Lina (Carolina Rodrigues) começou por estudar teatro e ópera no Porto. A descoberta de Amália Rodrigues, na adolescência, fê-la entrar no fado e foi parar ao Clube de Fado em Lisboa. Em 2020, surge em Lina_Raül Refree, um disco cuja capa, em tons de preto e branco, mostra o seu rosto desfocado, de onde sai a sombra de outra cara, a de Raül Refree. Ambos se fundem num álbum com uma paisagem espectral e minimalista, texturas experimentais a pender para o electrónico,  uma voz centrífuga que esculpe tanto as palavras quanto os silêncios. Um disco longe dos mandamentos tradicionais do género no ano do centenário do nascimento de Amália Rodrigues.

O trabalho foi lançado a 17 de Janeiro, pela editora alemã Glitterbeat Records, e recria clássicos cantados por Amália, como “Foi Deus”, “Gaivota”, “Medo”"Cuidei que tinha morrido", "Quando eu era pequenina", “Barco Negro”, entre outros, contando, também, com “Voz Amália de Nós”, de António Variações.

■ DADOS REGISTADOS
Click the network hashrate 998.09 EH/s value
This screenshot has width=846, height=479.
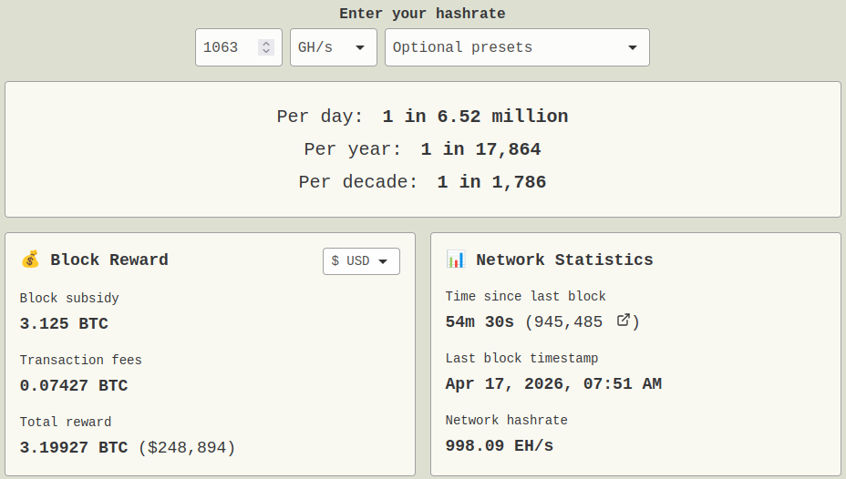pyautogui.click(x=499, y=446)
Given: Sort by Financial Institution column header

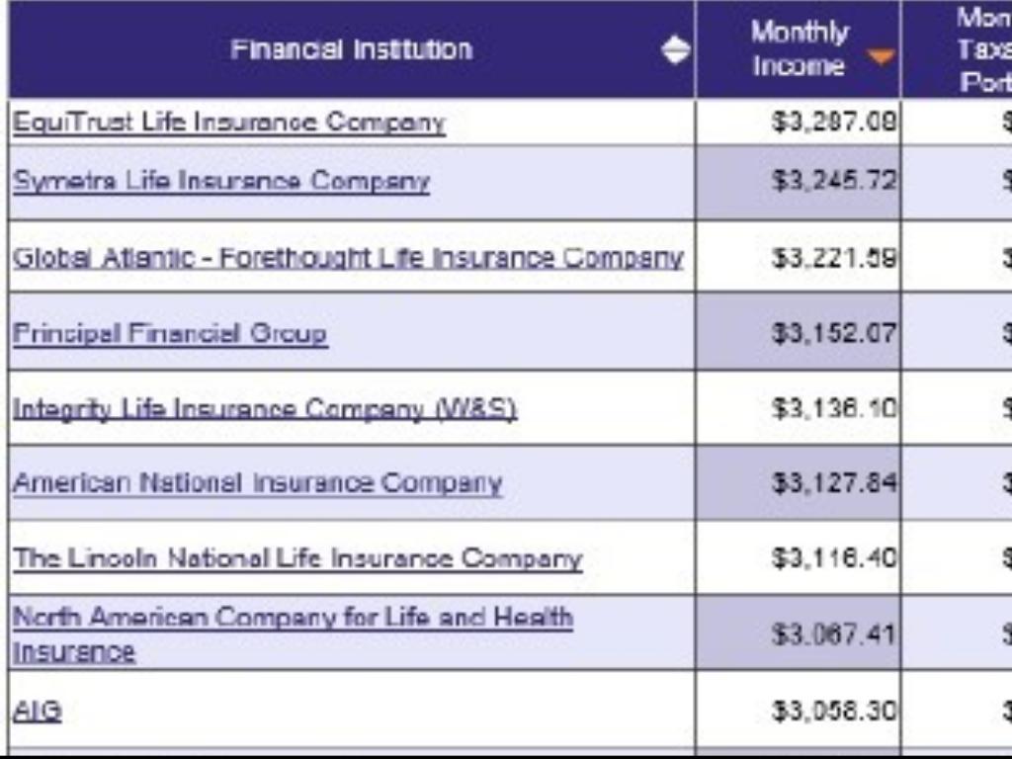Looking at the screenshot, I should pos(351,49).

==

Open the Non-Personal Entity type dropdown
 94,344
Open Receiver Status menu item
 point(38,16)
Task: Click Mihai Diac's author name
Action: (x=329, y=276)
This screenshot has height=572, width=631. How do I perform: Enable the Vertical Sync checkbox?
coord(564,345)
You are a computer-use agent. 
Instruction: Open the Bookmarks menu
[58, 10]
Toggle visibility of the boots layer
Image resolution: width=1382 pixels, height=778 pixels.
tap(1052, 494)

==

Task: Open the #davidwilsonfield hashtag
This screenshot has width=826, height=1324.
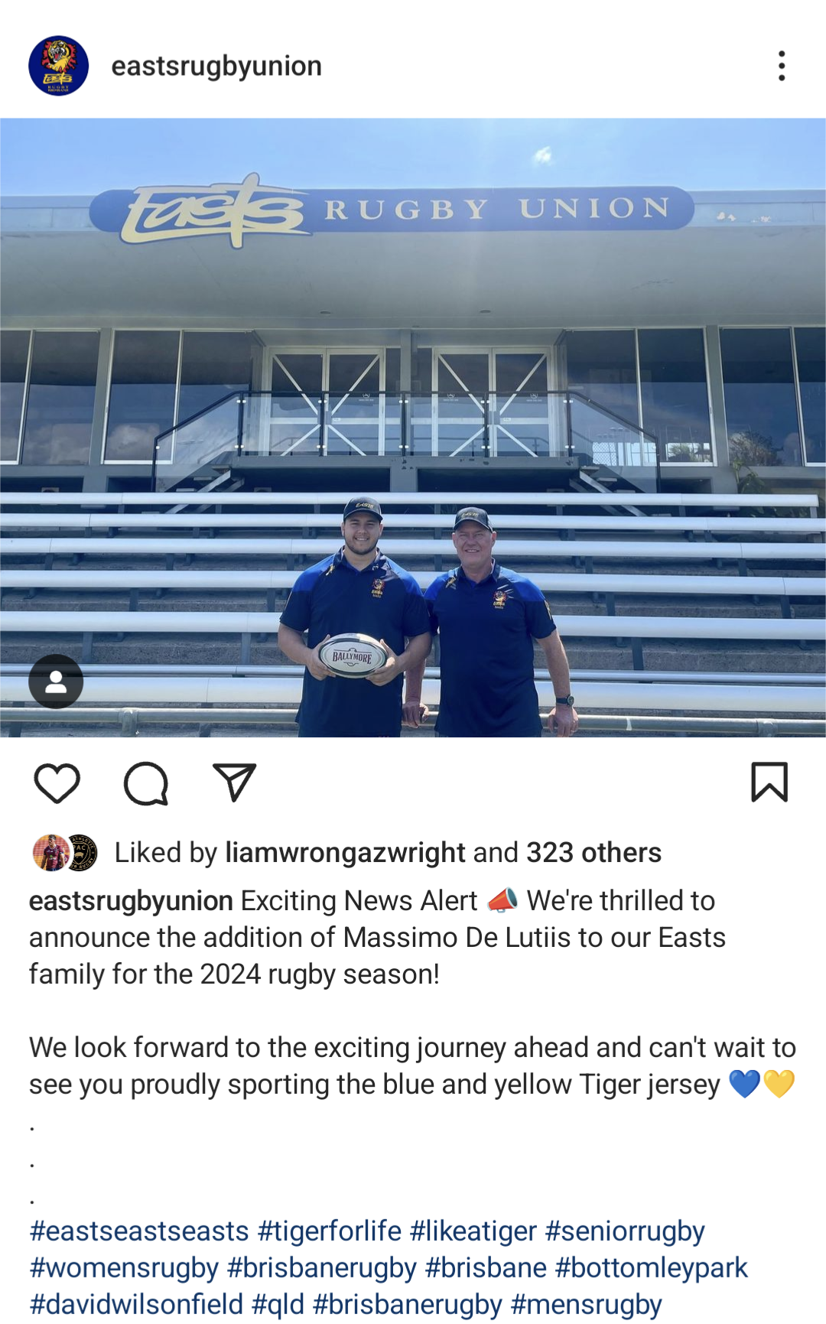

■ EXERCÍCIO CURTO
Diga se cada afirmação concorda com o texto sobre Lina, respondendo sim ou não e citando as palavras do texto que o decidem: 1. Lina estudou teatro e ópera em Lisboa. 2. O disco foi lançado por uma editora alemã. 3. A capa do disco é a cores. As linhas não têm qualquer papel nesta tarefa.

■ RESULTADO DO EXERCÍCIO
1. Não: "começou por estudar teatro e ópera no Porto"
2. Sim: "pela editora alemã Glitterbeat Records"
3. Não: "em tons de preto e branco"